What to do about it:

1. Set aggressive timeouts + fallbacks
   → if C doesn't respond in 210ms → return partial result
   → don't make user wait for full tail

2. Track end-to-end P99 separately from per-service P99
   → per-service metrics will look healthy while end-to-end degrades

3. Hedge requests (advanced)
   → send duplicate request to a second instance after 190ms
   → use whichever responds first
   → trades bandwidth for latency reduction

Interview framing

"With three parallel calls the combined response waits for the slowest. But it's worse than just 200ms — the probability of hitting any slow tail compounds across all three services. At P99 level, each service has a 1% slow chance — combined that's ~3% slow, meaning combined P99 is around C's P99.7 which could be significantly higher than 200ms. I'd set timeouts with fallbacks and track end-to-end P99 separately."

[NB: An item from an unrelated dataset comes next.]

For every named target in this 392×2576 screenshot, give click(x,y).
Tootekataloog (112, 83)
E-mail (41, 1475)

A senior engineer says "we should optimize for P50 latency, not P99 — most users are fine." How do you respond?

Answer

Challenge the premise first.

P50 means 50% of requests are fast. That also means 50% are slow. That is not "most users are fine."

The full argument:

1. Challenge the framing: "P50 optimization means half your users are experiencing slow responses. At 10M requests/day that's 5M slow responses daily — that's not most users being fine."

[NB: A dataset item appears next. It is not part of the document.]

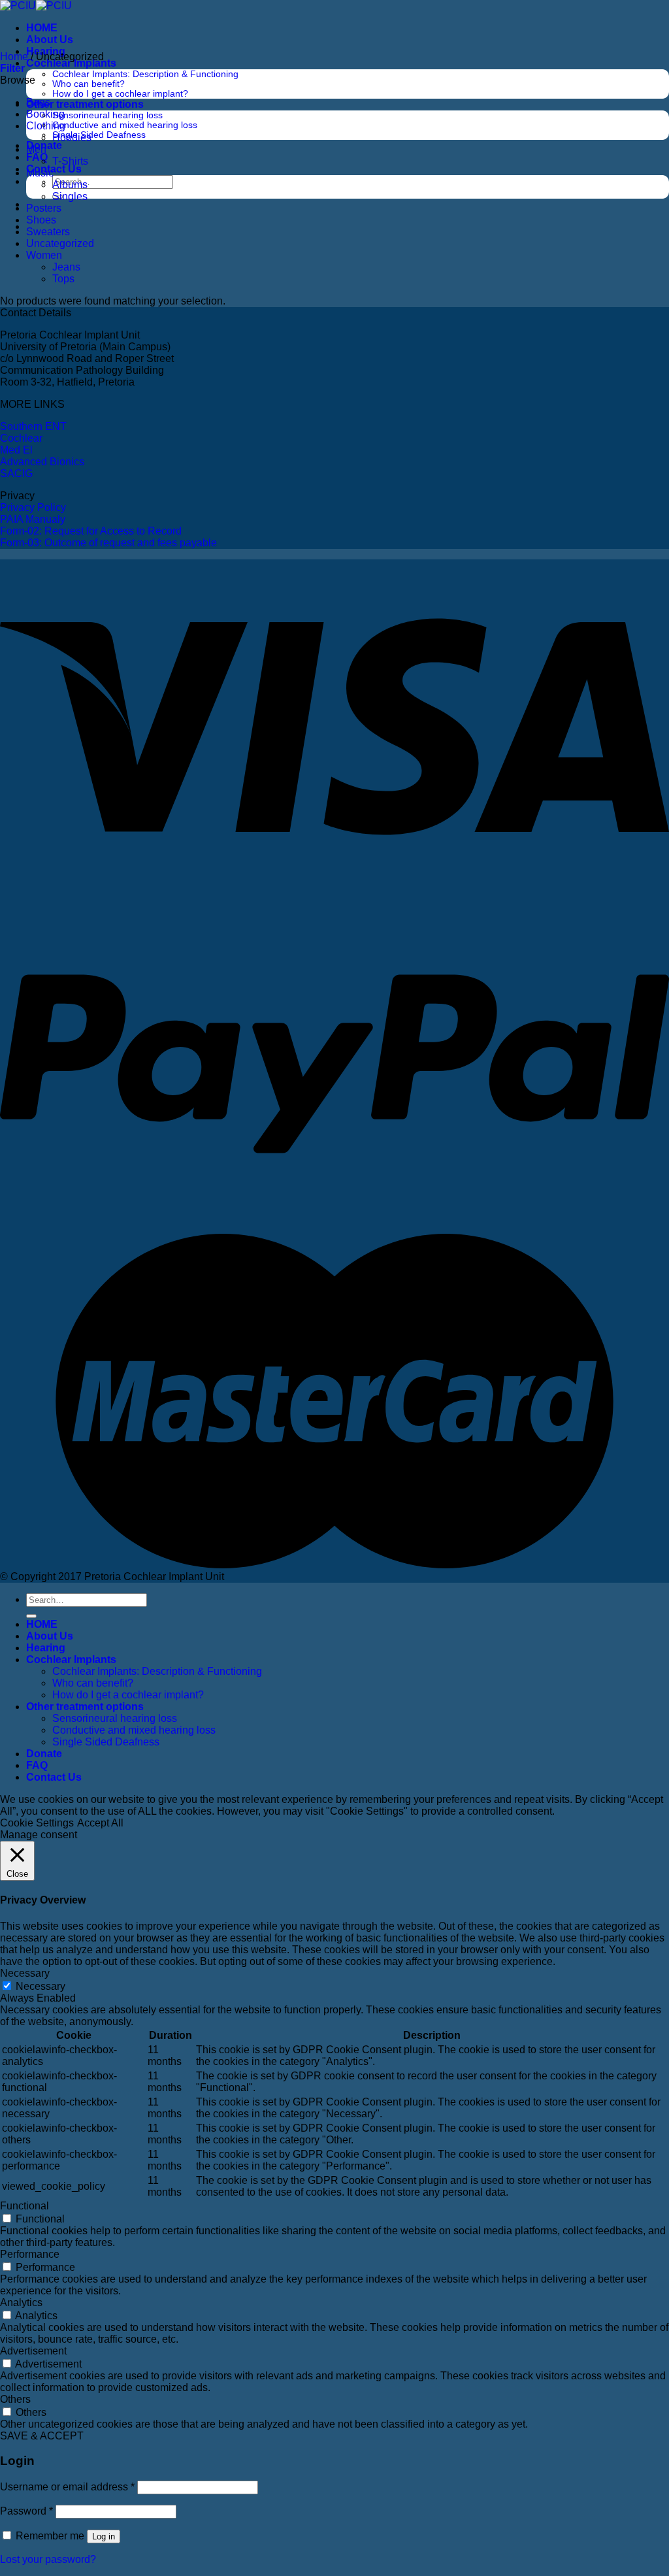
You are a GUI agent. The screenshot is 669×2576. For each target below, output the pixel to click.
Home (14, 56)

2. The users hitting the slow tail are often your worst-off users:

Users with the most complex data (heaviest queries)
Users on slower networks
Users on older devices Optimizing for P50 actively ignores the users who are already disadvantaged.

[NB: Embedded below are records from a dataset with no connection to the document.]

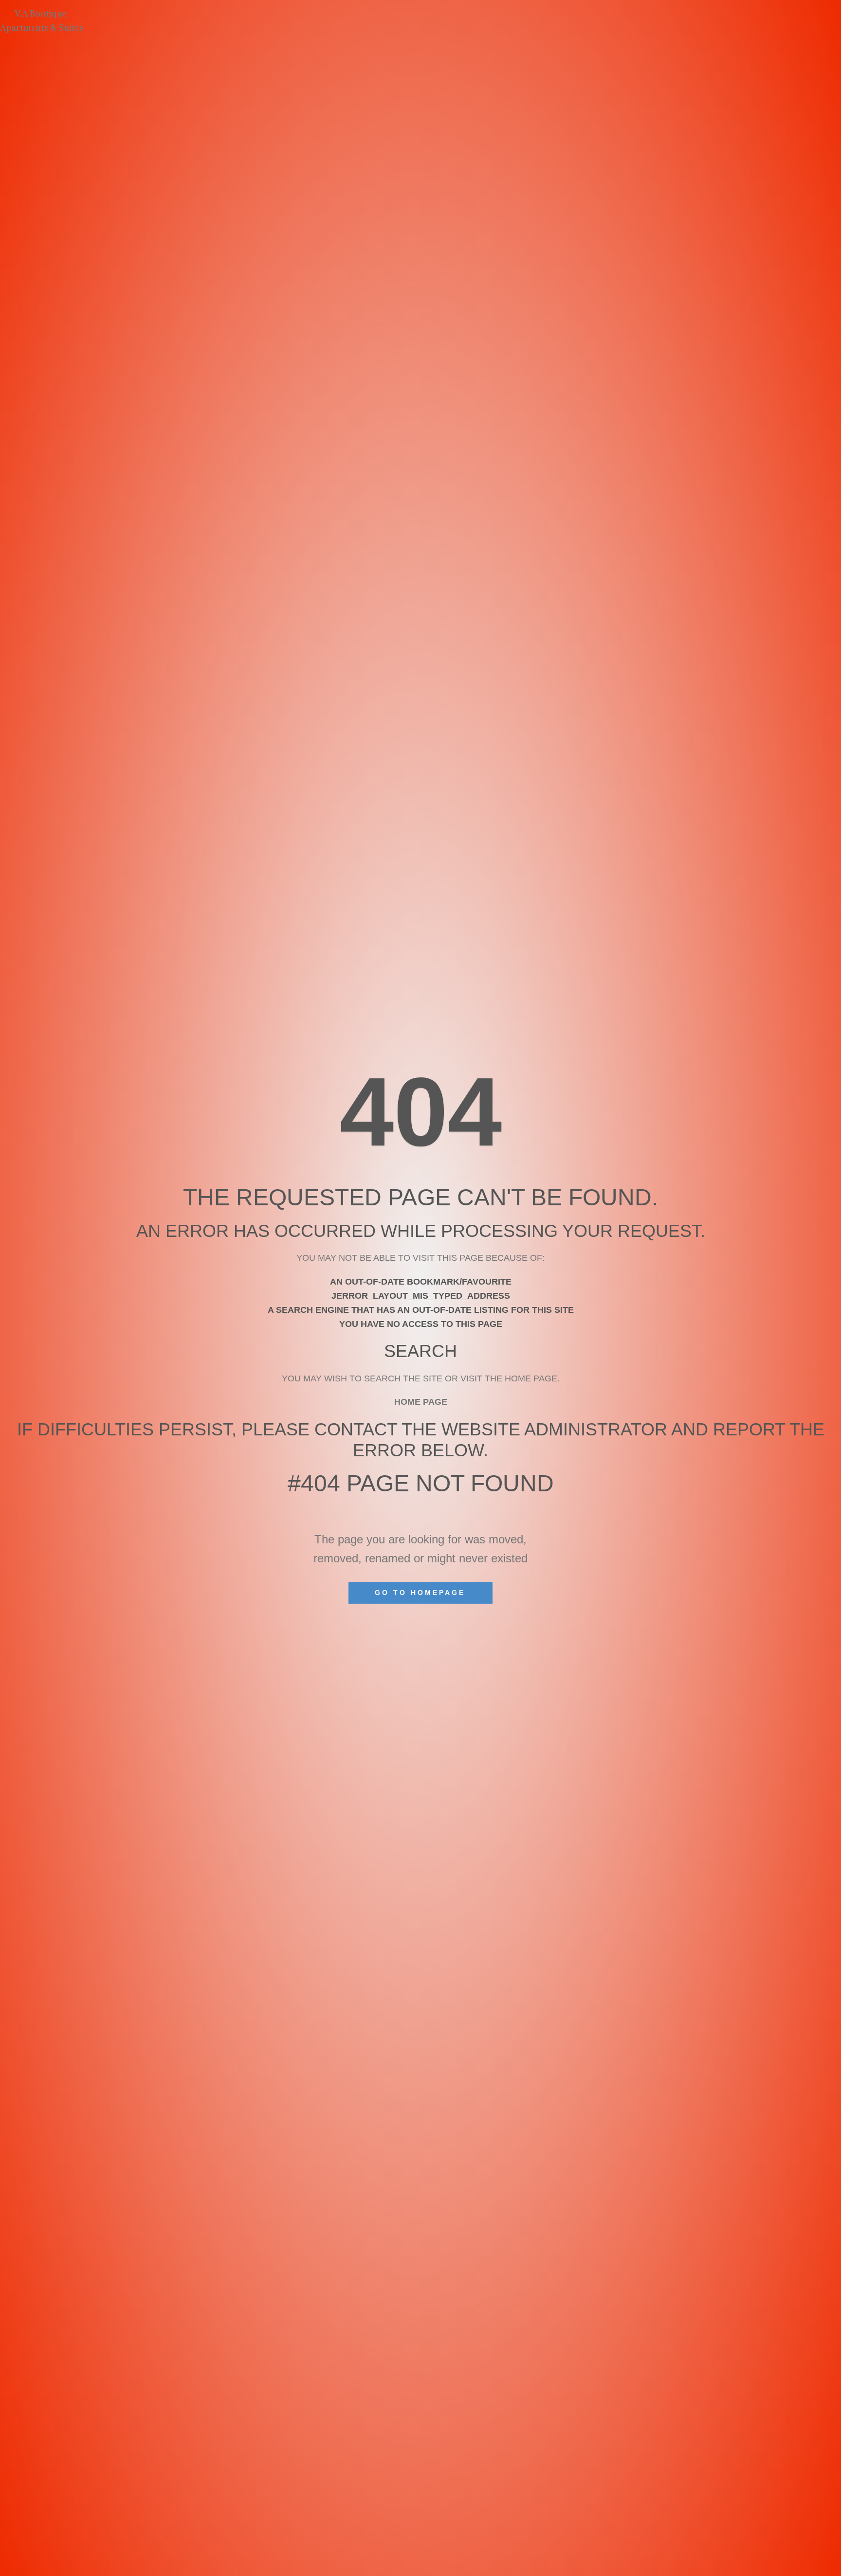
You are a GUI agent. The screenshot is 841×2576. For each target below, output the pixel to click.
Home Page (420, 1402)
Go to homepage (420, 1592)
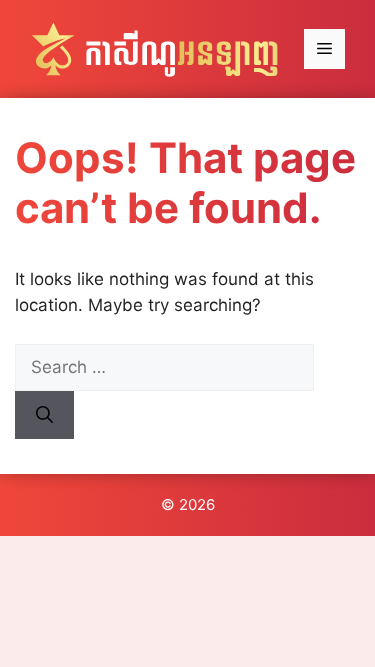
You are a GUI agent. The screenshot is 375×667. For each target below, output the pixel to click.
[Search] (44, 415)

3. The danger of P50 optimization: Engineers can make P50 look great by fixing the fast common path while leaving the slow tail completely untouched. Metrics look great. Users suffer.

4. When P50 could be acceptable:

Internal batch jobs (no human waiting)
Background async processing
Data pipeline jobs
Any non-user-facing system

5. The floor for user-facing systems:

Target	Use case
P99.9	Payments, medical, financial transactions
P99	User-facing APIs, search, feed loading
P95	Nice-to-have features, non-critical paths
P90	Absolute minimum for anything user-facing
P50	Batch jobs, background processing only

Interview framing

"I'd push back on P50 — it means half the users are slow. The right floor for any user-facing system is P95 minimum, P99 for critical paths. P50 optimization is only appropriate for background jobs where no user is waiting on the result."